Output the listing below verbatim, but drop the images.

→ **Given records**
━━━━━━━━━━━━━━━━━━━━

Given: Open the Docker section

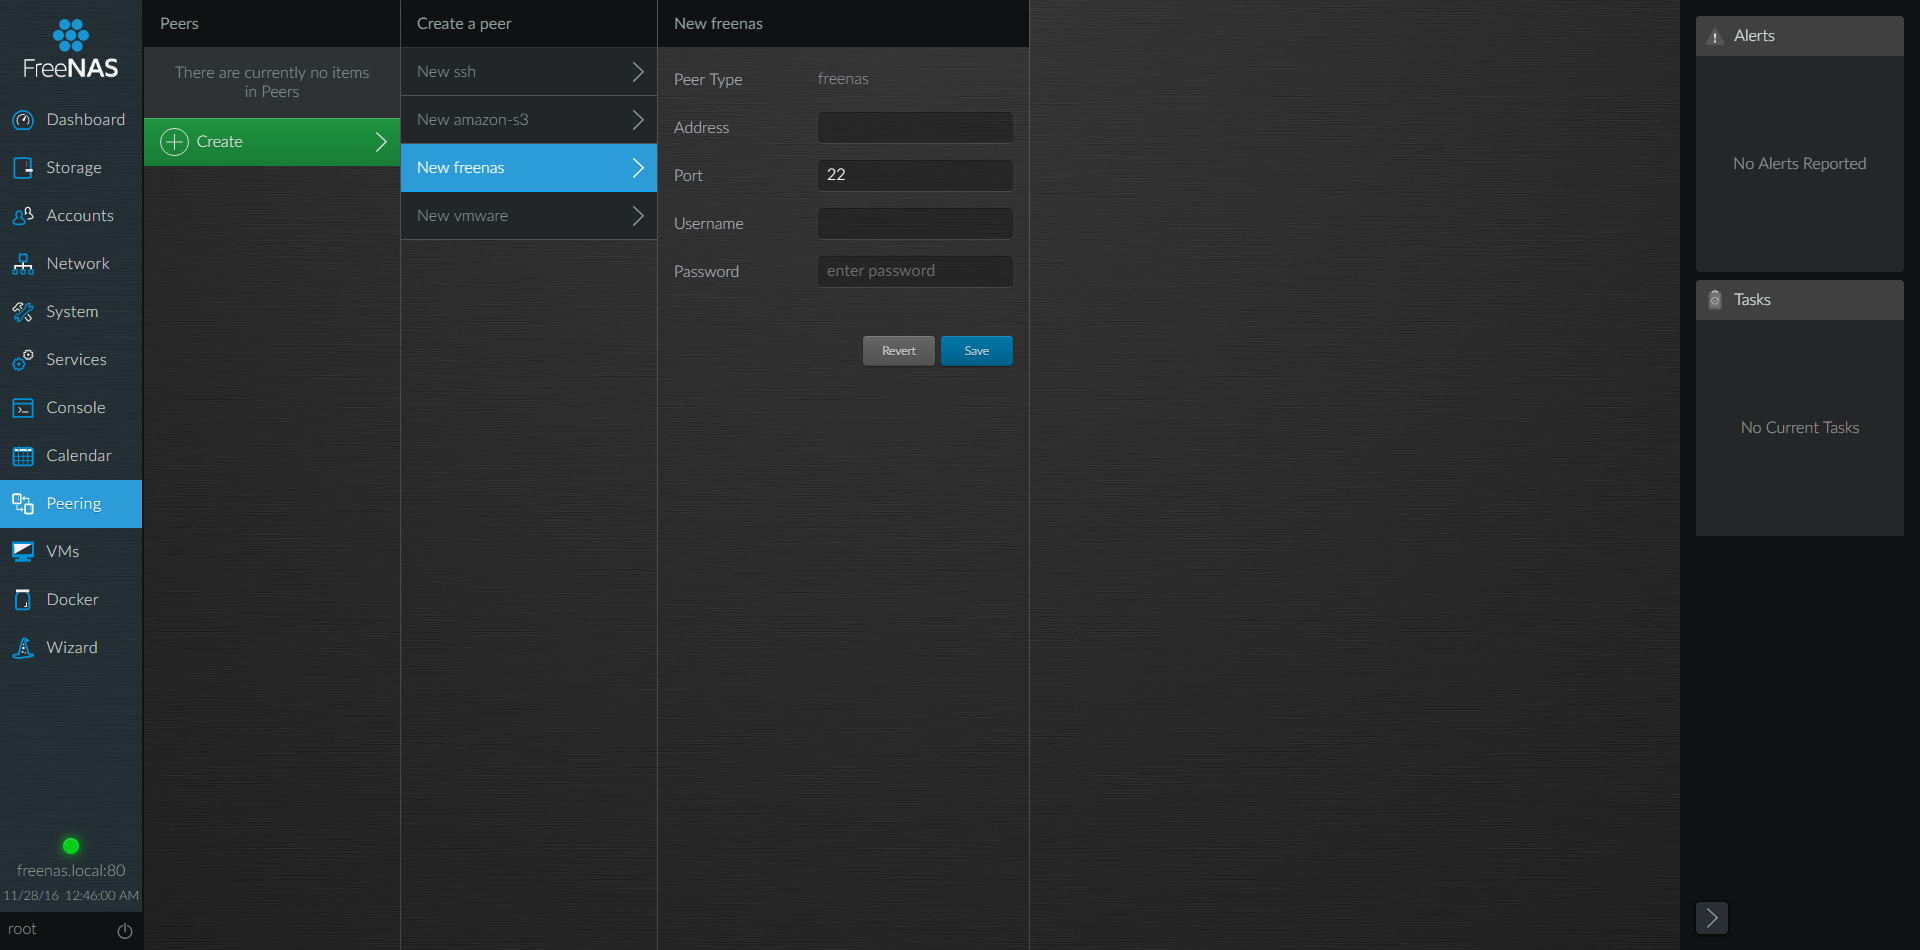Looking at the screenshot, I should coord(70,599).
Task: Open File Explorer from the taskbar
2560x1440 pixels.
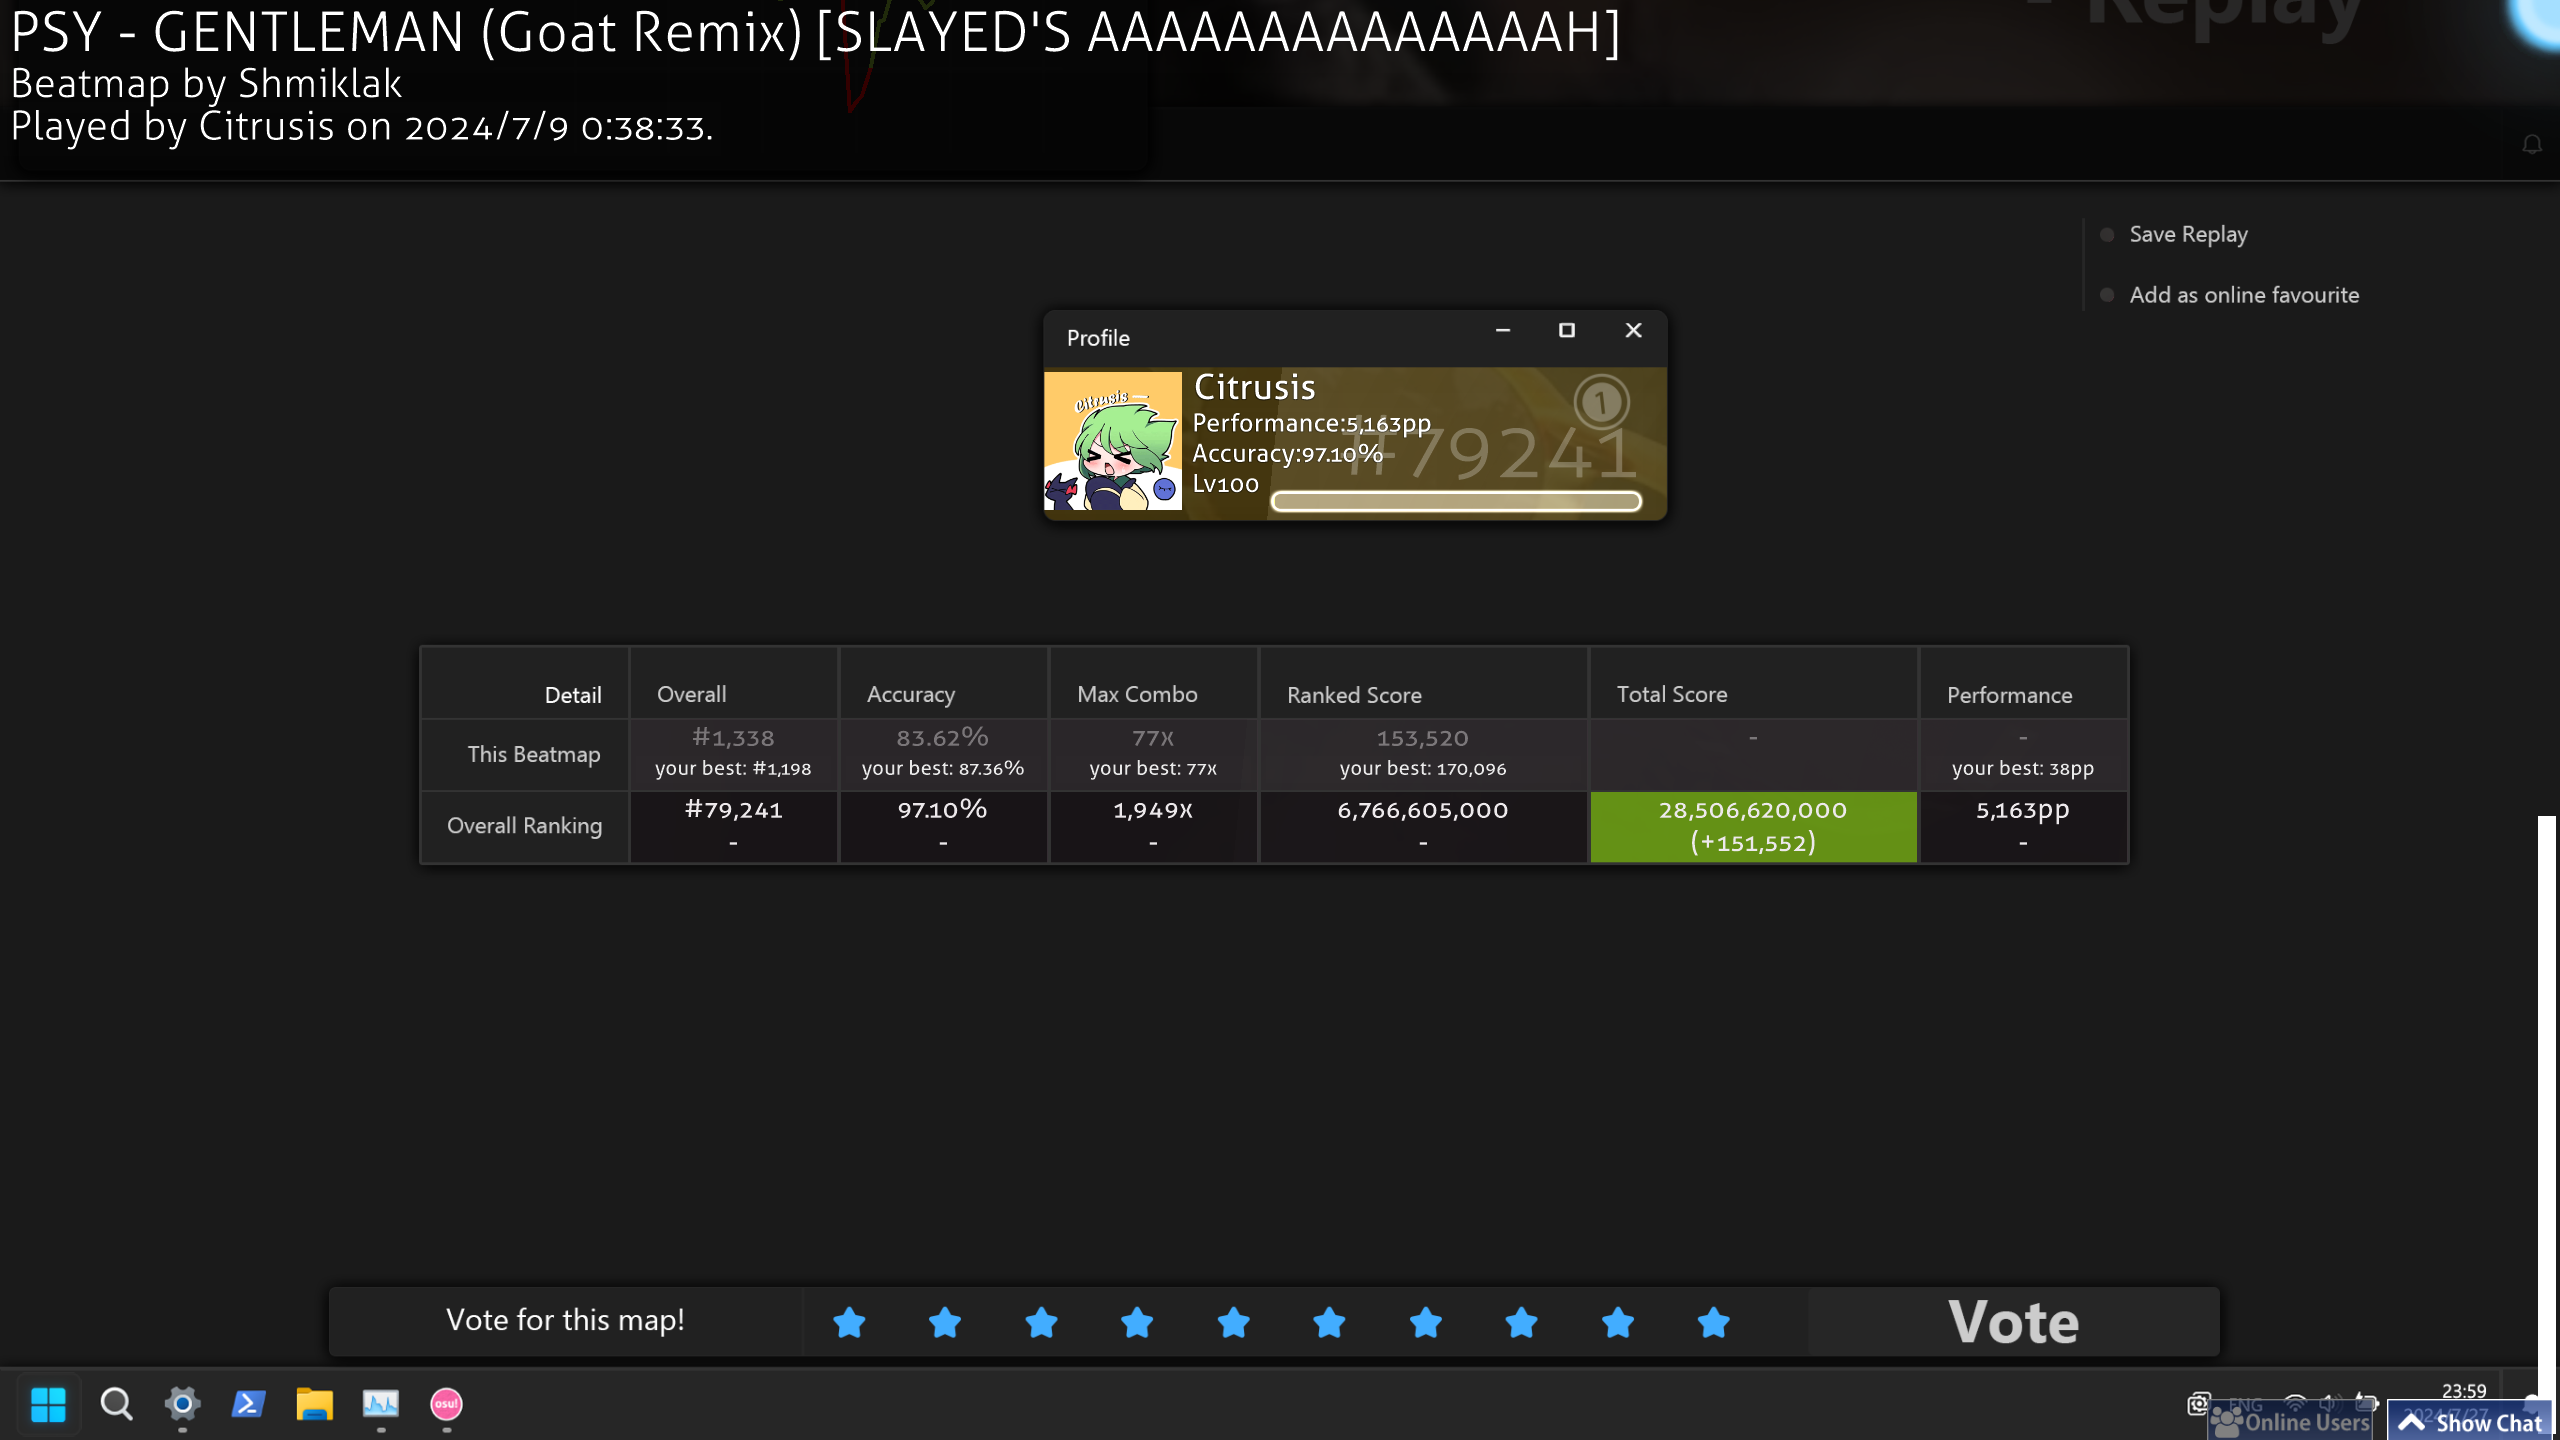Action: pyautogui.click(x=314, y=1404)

━━━━━━━━━━━━━━━━━━━━

→ **Answer to this task**
Given: Open the Docker section

Looking at the screenshot, I should coord(70,599).
Task: Open File Explorer from the taskbar
2560x1440 pixels.
Action: pyautogui.click(x=314, y=1404)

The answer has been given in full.